## [Extracted data]
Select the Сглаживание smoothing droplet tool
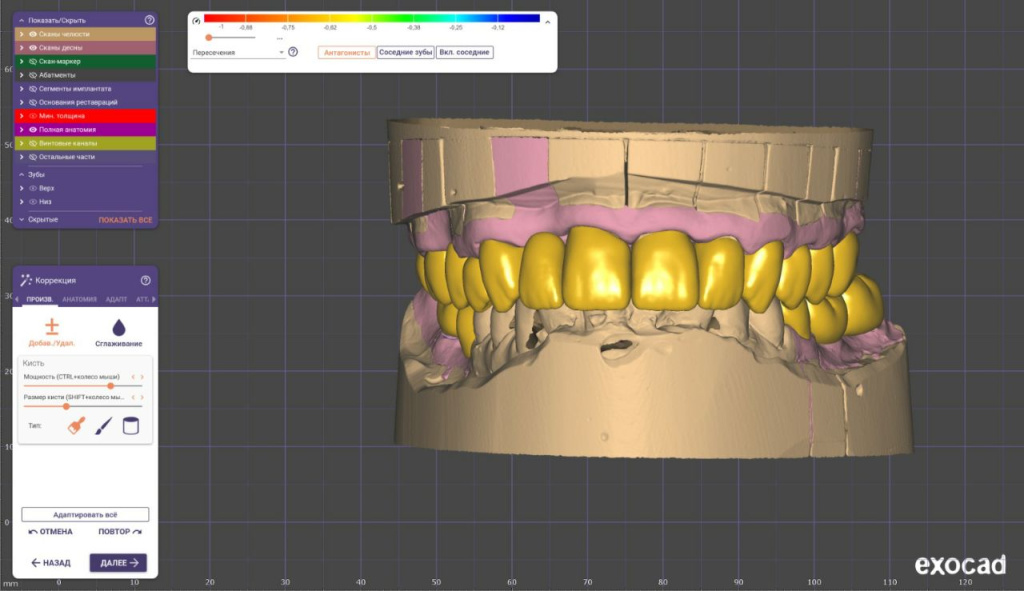The image size is (1024, 591). [x=119, y=333]
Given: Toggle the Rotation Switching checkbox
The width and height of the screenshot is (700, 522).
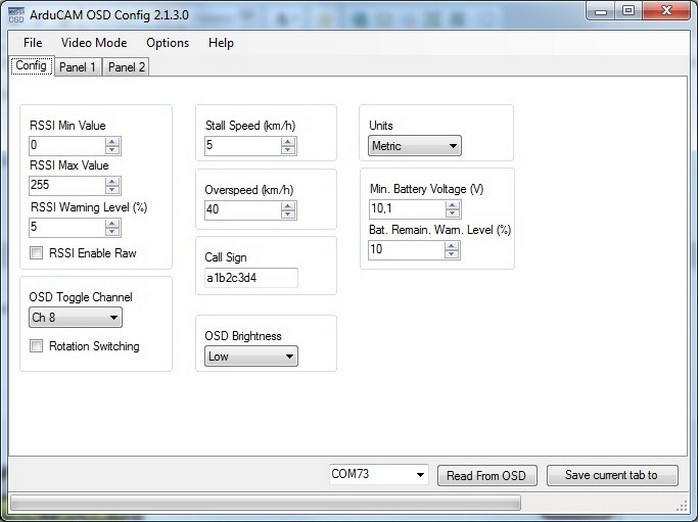Looking at the screenshot, I should click(37, 347).
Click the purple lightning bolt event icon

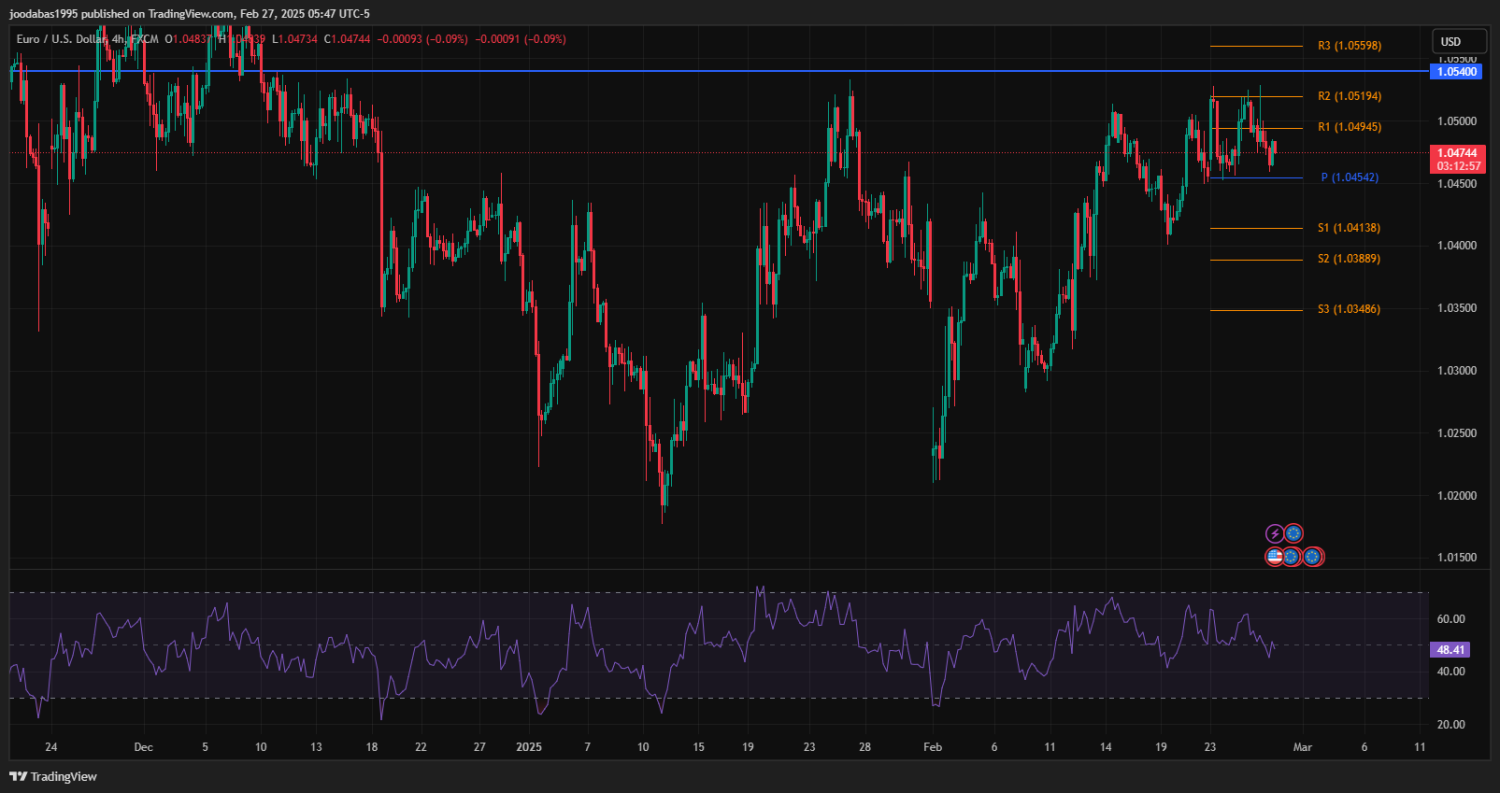click(x=1275, y=534)
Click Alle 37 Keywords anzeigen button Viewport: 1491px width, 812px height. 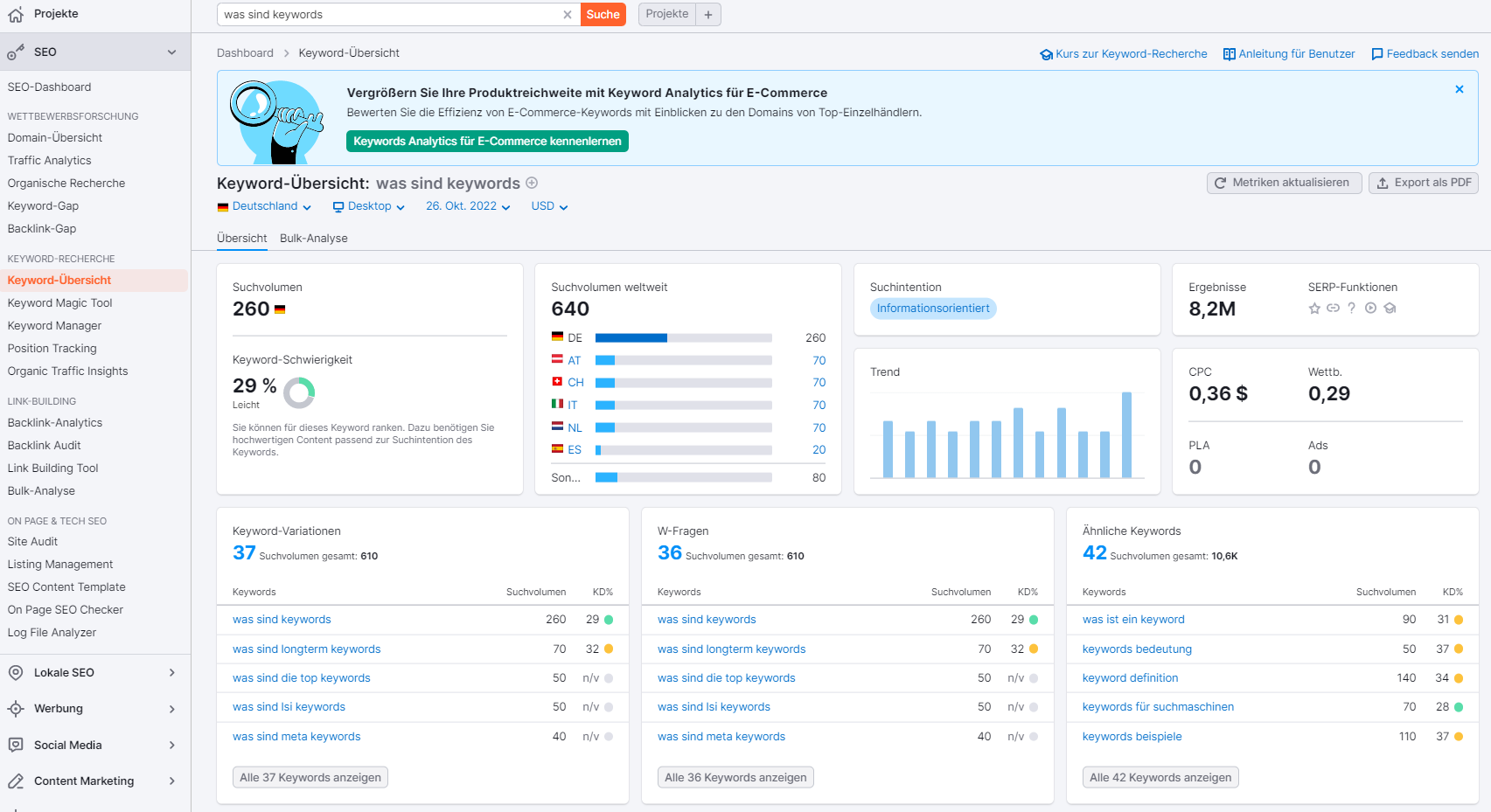(x=310, y=778)
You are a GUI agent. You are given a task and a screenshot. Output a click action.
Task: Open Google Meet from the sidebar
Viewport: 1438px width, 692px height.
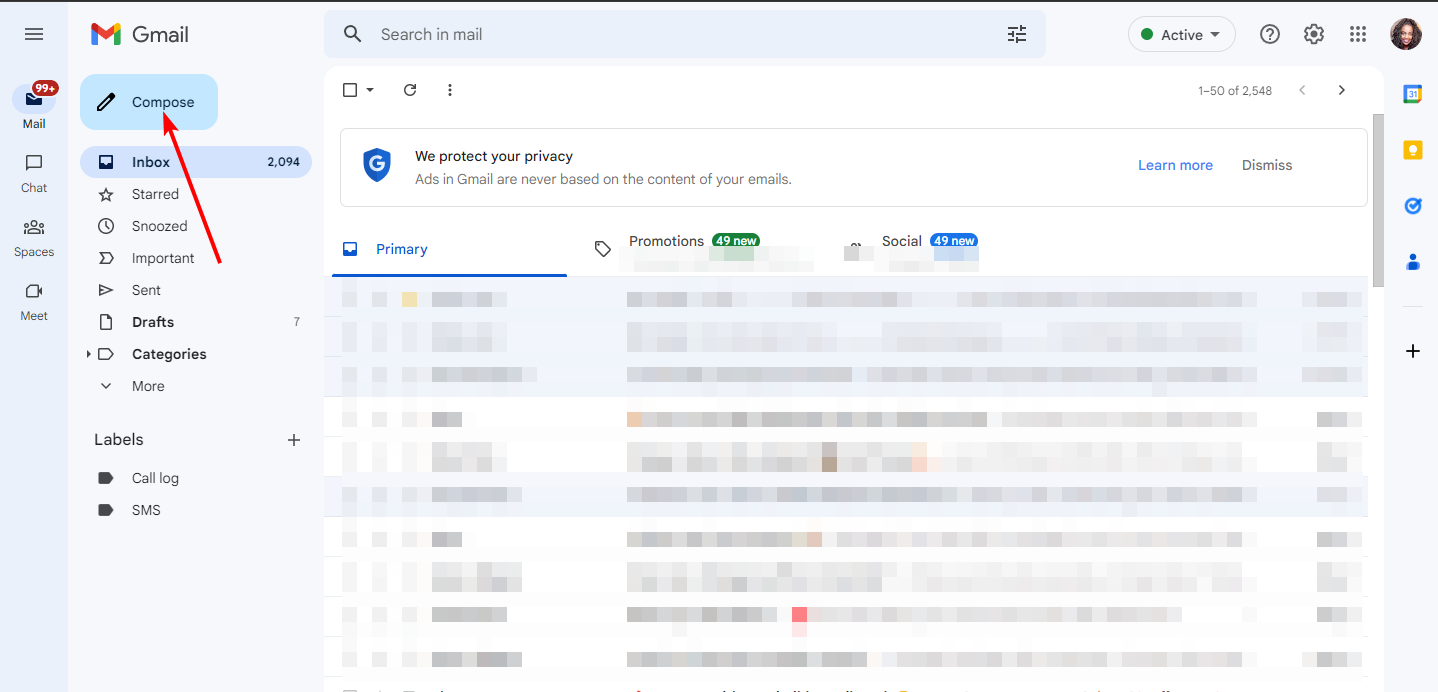33,300
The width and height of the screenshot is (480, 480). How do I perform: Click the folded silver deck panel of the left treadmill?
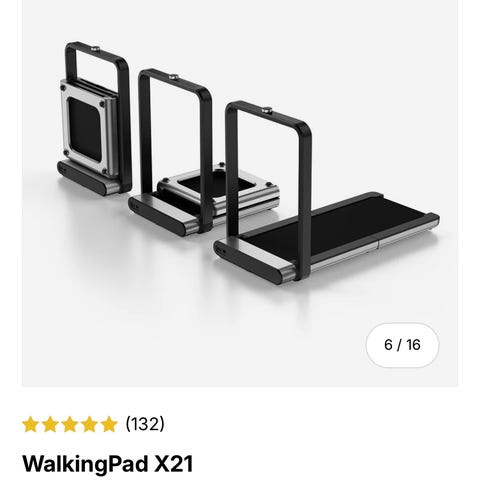(x=87, y=128)
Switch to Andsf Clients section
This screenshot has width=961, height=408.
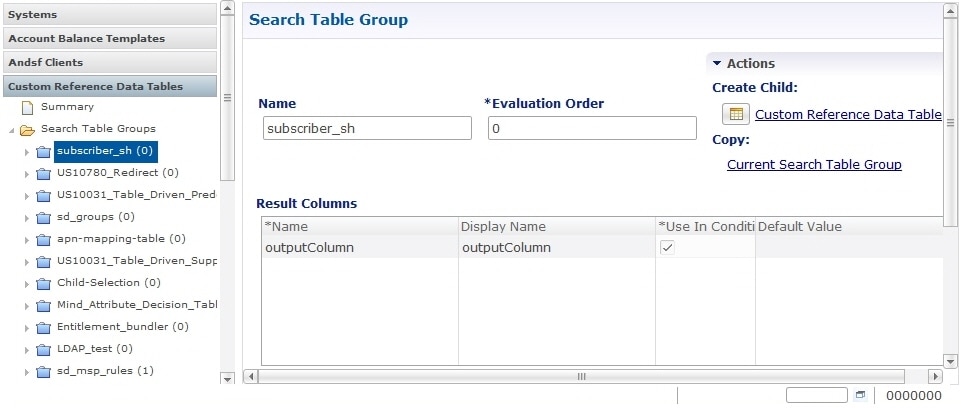click(x=110, y=62)
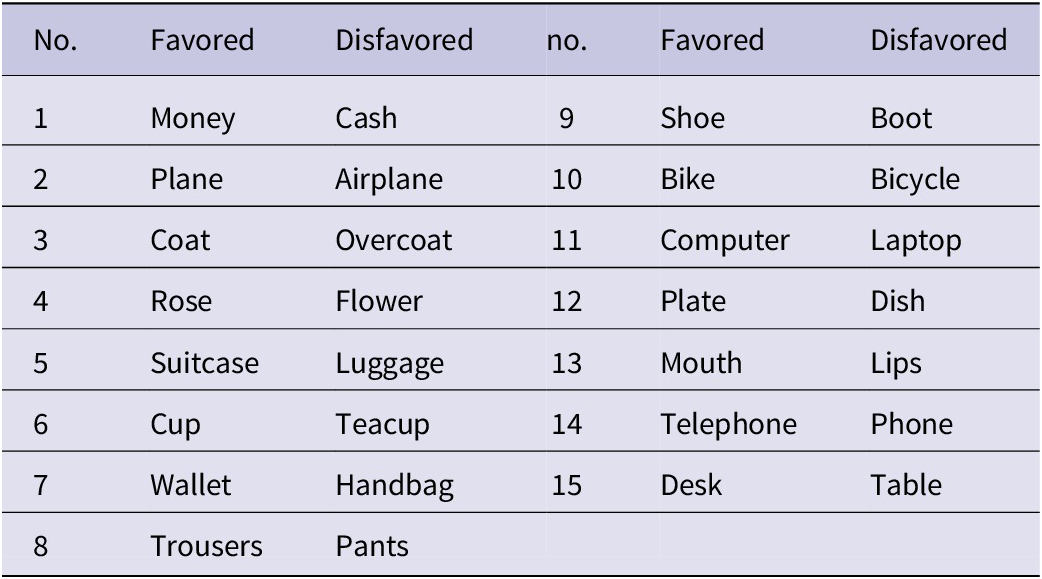The image size is (1042, 579).
Task: Select the Telephone cell
Action: click(728, 425)
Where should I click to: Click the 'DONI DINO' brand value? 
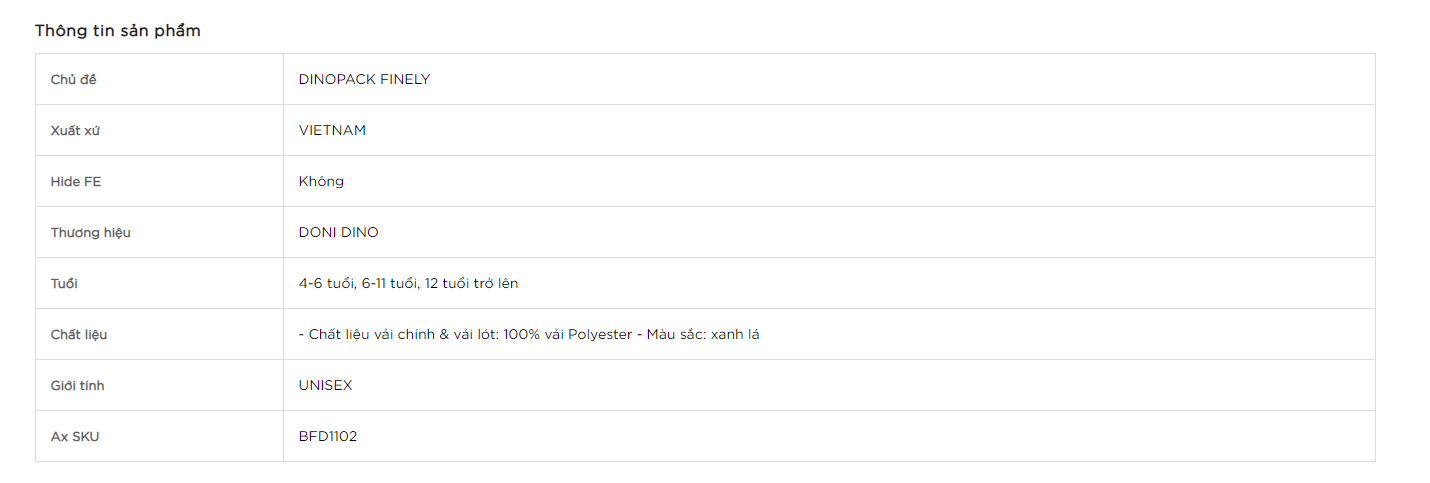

## [Exercise goal]
Please transcribe, with no additions, the lines starting at the one that contains "You are a GUI" and running through the last line of the entries, inclusive. Leave the pictures out.

## [Answer space]
You are a GUI agent. You are given a task and a screenshot. Output a click action.
Task: Open Google Meet from the sidebar
Viewport: 1438px width, 692px height.
33,300
The width and height of the screenshot is (480, 480). How do I perform: Click the folded silver deck panel of the left treadmill?
(x=87, y=128)
Switch to Andsf Clients section
This screenshot has width=961, height=408.
click(x=110, y=62)
The image size is (1042, 579).
Task: Select the Telephone cell
Action: click(728, 425)
Where should I click to: Click the 'DONI DINO' brand value? 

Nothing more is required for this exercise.